## PCA in a more complex setting

The goal of Principal Components Analysis is to exploit "suspicious coincidences" in one's data. Here, I will take you through PCA on cat faces to show how a complex item (a cat's face) may be recognized by a very small number of components.


In [1]:
import numpy as np
import matplotlib.pyplot as plt
from sklearn.decomposition import PCA

Run the cell below to load in the cat face data. This is a set of ~9000 64x64 pixel cat faces. 

In [None]:
allIms = np.load('/home/data/eigencatData/cats.npy')
print(allIms.shape)

Consider: Each image is 64 by 64 pixels in size, and each pixel can take on one of 256 shades of gray. How many dimensions are in these data?

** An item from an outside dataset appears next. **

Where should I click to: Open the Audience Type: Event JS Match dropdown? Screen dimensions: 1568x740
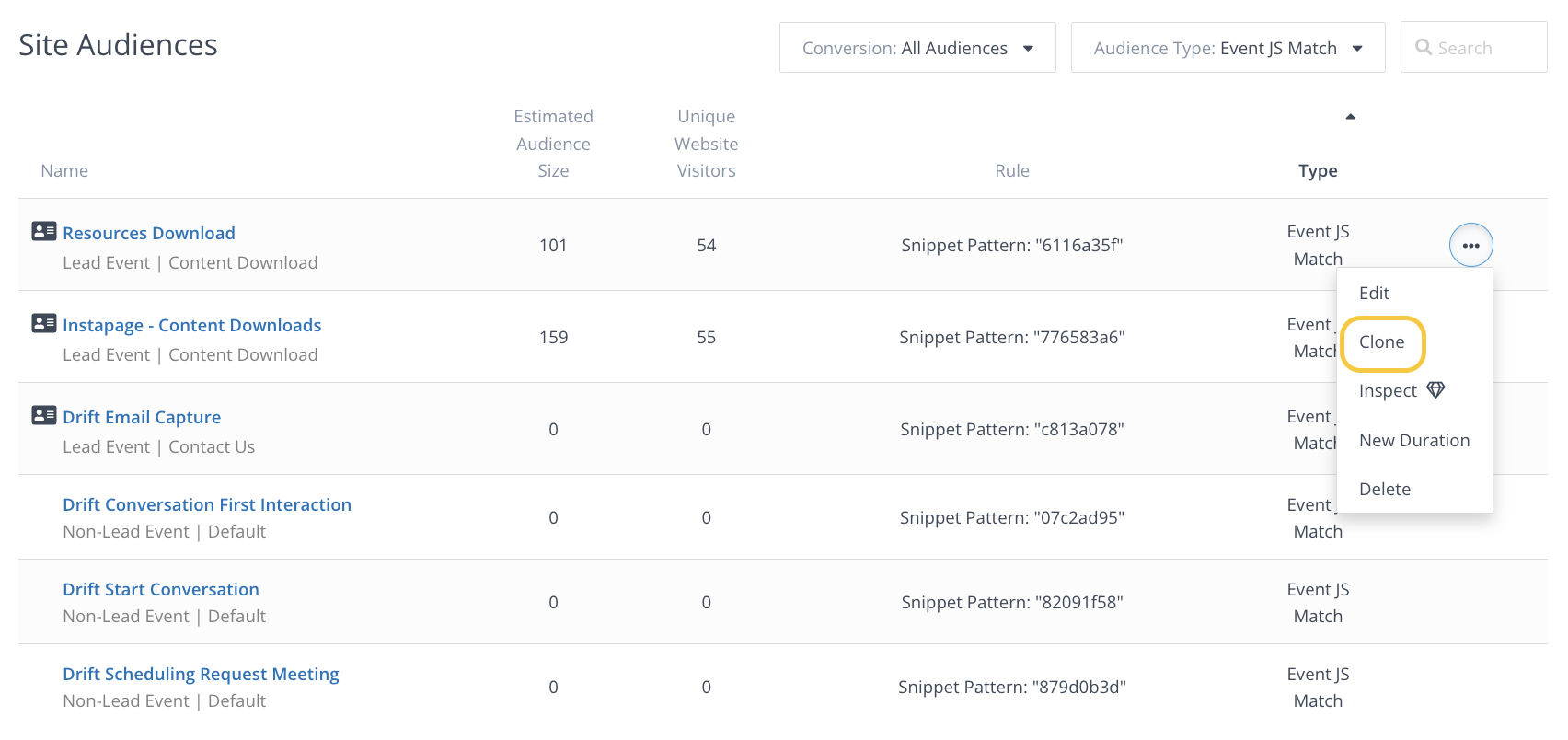[1227, 48]
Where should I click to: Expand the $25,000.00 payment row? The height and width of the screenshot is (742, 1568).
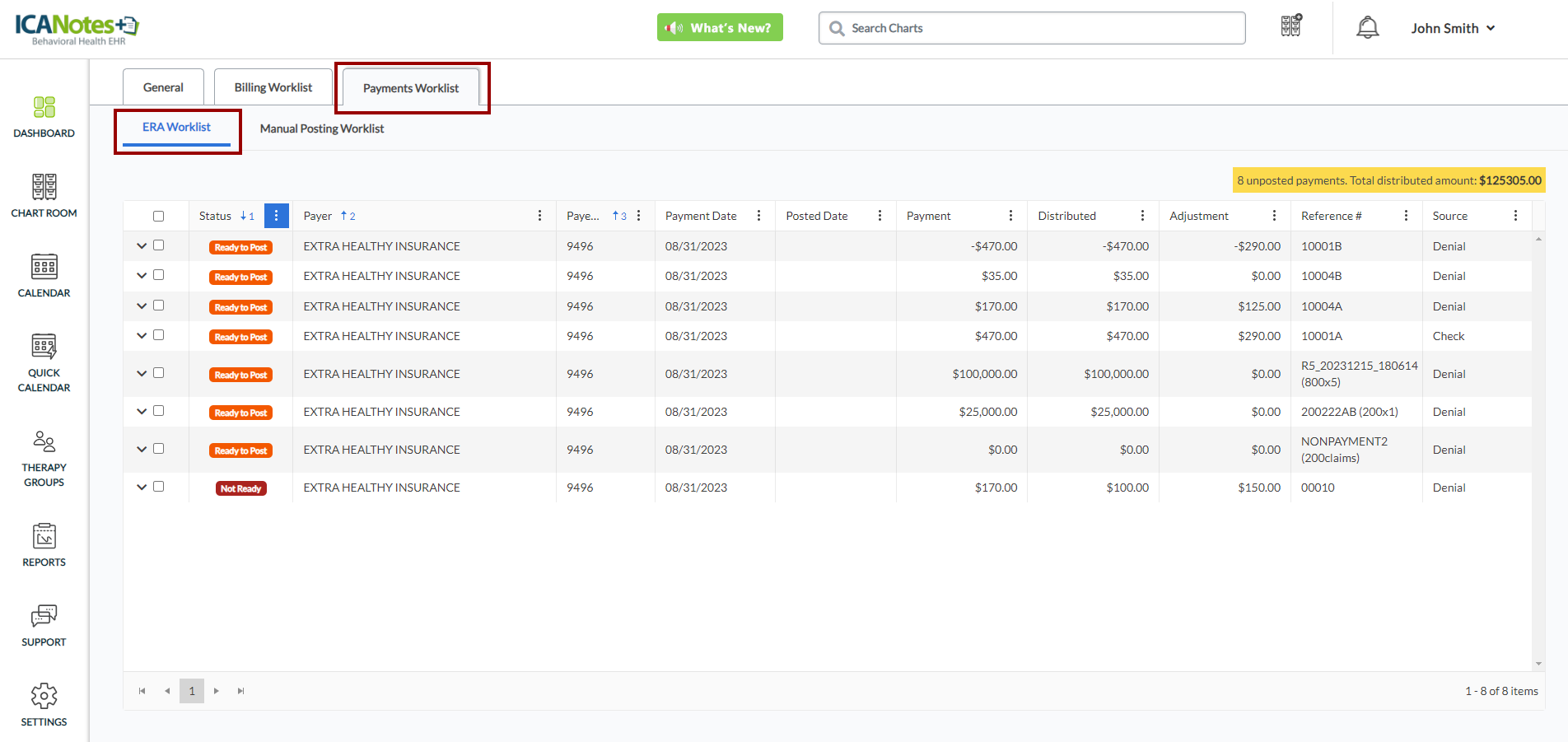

Let's first get warmed up by showing an animation of the first 100 cat faces. It gives you a sense of the variability, and they are super cute!

In [None]:
# show the first 100 faces
%matplotlib notebook

# start plot
fig = plt.figure()
ax = fig.add_subplot(111)
plt.ion()
fig.show()
fig.canvas.draw()

# show first 100 cat faces: fill in the range and the index of thisFace
for i in range(100):
    ax.clear()
    thisFace = allIms[i, :, :]
    plt.imshow(thisFace, cmap="gray")
    fig.canvas.draw()
    plt.pause(.25)

As you saw with the simplePCA notebook, the first step in processing is to subtract the average from the data. What does the average cat face look like? Run the cell below to create a running average of the first 250 faces.

In [None]:
# pre-allocate memory for the mean face
thisMean = np.zeros((64, 64))

# start plot
fig = plt.figure()
ax1 = fig.add_subplot(121)
ax2 = fig.add_subplot(122)
plt.ion()
fig.show()
fig.canvas.draw()
pauseTime = 1

for i in range(250):
    pauseTime = pauseTime/2
    thisFace = allIms[i, :, :]
    thisMean += thisFace * (1/allIms.shape[0])
    ax1.clear()
    ax2.clear()
    ax1.imshow(thisFace, cmap="gray")
    ax1.set_title("Image Number: {}".format(i)) 
    ax2.imshow(thisMean, cmap="gray")
    fig.canvas.draw()
    plt.pause(pauseTime)

Let's now compute the average of all 9000 faces (hint: np.mean() is your friend -- remember to use an axis argument!). 

In [None]:
# compute the average cat face
meanCat = # your code here

plt.figure()
plt.imshow(meanCat, cmap="gray")

This is a very interesting result in and of itself - even though no effort was taken to align the cat faces, the faces are all so self-similar that the average itself looks like a cat face! This suggests a considerable amount of redundancy that can be exploited by PCA.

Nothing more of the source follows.